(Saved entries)
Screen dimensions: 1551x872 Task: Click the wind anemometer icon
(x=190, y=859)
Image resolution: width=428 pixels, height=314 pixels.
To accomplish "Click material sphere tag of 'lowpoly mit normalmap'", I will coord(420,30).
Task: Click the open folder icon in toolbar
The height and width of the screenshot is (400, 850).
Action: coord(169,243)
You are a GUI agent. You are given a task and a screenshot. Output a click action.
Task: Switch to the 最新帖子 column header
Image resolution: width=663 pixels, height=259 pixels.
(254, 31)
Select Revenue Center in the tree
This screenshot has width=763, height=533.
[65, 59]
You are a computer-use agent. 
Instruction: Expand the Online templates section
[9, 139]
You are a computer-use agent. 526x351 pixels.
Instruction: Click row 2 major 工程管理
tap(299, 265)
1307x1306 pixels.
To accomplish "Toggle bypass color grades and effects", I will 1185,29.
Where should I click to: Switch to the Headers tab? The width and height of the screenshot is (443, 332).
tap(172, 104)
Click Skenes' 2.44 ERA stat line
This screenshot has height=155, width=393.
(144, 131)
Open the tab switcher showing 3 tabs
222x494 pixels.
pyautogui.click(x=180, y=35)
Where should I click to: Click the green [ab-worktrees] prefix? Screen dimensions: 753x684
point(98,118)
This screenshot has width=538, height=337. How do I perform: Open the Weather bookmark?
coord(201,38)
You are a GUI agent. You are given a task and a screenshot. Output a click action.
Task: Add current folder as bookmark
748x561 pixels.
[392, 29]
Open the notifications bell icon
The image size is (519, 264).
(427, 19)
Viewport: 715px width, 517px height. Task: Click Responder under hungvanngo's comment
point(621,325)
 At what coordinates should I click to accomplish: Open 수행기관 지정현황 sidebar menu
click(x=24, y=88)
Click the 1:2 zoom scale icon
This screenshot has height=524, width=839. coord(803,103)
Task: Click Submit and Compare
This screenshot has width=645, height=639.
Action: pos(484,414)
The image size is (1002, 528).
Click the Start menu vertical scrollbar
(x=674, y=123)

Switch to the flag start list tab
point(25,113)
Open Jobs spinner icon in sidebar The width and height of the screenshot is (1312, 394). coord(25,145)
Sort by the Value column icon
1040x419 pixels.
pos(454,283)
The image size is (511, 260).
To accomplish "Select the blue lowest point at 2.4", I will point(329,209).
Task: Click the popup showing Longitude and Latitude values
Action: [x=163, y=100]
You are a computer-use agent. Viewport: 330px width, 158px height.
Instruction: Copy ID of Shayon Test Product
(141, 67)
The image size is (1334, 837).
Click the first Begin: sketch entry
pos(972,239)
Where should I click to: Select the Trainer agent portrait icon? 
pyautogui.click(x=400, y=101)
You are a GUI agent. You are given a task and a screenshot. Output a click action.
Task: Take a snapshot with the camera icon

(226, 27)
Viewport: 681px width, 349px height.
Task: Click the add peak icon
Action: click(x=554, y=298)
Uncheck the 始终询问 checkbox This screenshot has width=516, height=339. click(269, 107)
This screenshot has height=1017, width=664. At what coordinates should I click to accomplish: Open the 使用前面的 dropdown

**ABOUT THIS EXERCISE**
Would you write out the data exactly as it reads?

**TASK OUTPUT**
Screen dimensions: 1551x872 Task: Click the wind anemometer icon
(x=190, y=859)
Image resolution: width=428 pixels, height=314 pixels.
To accomplish "Click material sphere tag of 'lowpoly mit normalmap'", I will coord(420,30).
Task: Click the open folder icon in toolbar
The height and width of the screenshot is (400, 850).
Action: coord(169,243)
You are a GUI agent. You are given a task and a screenshot. Output a click action.
Task: Switch to the 最新帖子 column header
Image resolution: width=663 pixels, height=259 pixels.
(254, 31)
Select Revenue Center in the tree
This screenshot has width=763, height=533.
[65, 59]
You are a computer-use agent. 
Instruction: Expand the Online templates section
[9, 139]
You are a computer-use agent. 526x351 pixels.
Instruction: Click row 2 major 工程管理
tap(299, 265)
1307x1306 pixels.
To accomplish "Toggle bypass color grades and effects", I will 1185,29.
Where should I click to: Switch to the Headers tab? The width and height of the screenshot is (443, 332).
tap(172, 104)
Click Skenes' 2.44 ERA stat line
This screenshot has height=155, width=393.
(144, 131)
Open the tab switcher showing 3 tabs
222x494 pixels.
pyautogui.click(x=180, y=35)
Where should I click to: Click the green [ab-worktrees] prefix? Screen dimensions: 753x684
point(98,118)
This screenshot has width=538, height=337. How do I perform: Open the Weather bookmark?
coord(201,38)
You are a GUI agent. You are given a task and a screenshot. Output a click action.
Task: Add current folder as bookmark
748x561 pixels.
[392, 29]
Open the notifications bell icon
The image size is (519, 264).
(427, 19)
Viewport: 715px width, 517px height. Task: Click Responder under hungvanngo's comment
point(621,325)
 At what coordinates should I click to accomplish: Open 수행기관 지정현황 sidebar menu
click(x=24, y=88)
Click the 1:2 zoom scale icon
This screenshot has height=524, width=839. coord(803,103)
Task: Click Submit and Compare
This screenshot has width=645, height=639.
Action: pos(484,414)
The image size is (1002, 528).
Click the Start menu vertical scrollbar
(x=674, y=123)

Switch to the flag start list tab
point(25,113)
Open Jobs spinner icon in sidebar The width and height of the screenshot is (1312, 394). coord(25,145)
Sort by the Value column icon
1040x419 pixels.
pos(454,283)
The image size is (511, 260).
To accomplish "Select the blue lowest point at 2.4", I will point(329,209).
Task: Click the popup showing Longitude and Latitude values
Action: [x=163, y=100]
You are a computer-use agent. Viewport: 330px width, 158px height.
Instruction: Copy ID of Shayon Test Product
(141, 67)
The image size is (1334, 837).
Click the first Begin: sketch entry
pos(972,239)
Where should I click to: Select the Trainer agent portrait icon? 
pyautogui.click(x=400, y=101)
You are a GUI agent. You are given a task and a screenshot. Output a click action.
Task: Take a snapshot with the camera icon

(226, 27)
Viewport: 681px width, 349px height.
Task: Click the add peak icon
Action: click(x=554, y=298)
Uncheck the 始终询问 checkbox This screenshot has width=516, height=339. click(269, 107)
This screenshot has height=1017, width=664. At what coordinates should I click to accomplish: Open the 使用前面的 dropdown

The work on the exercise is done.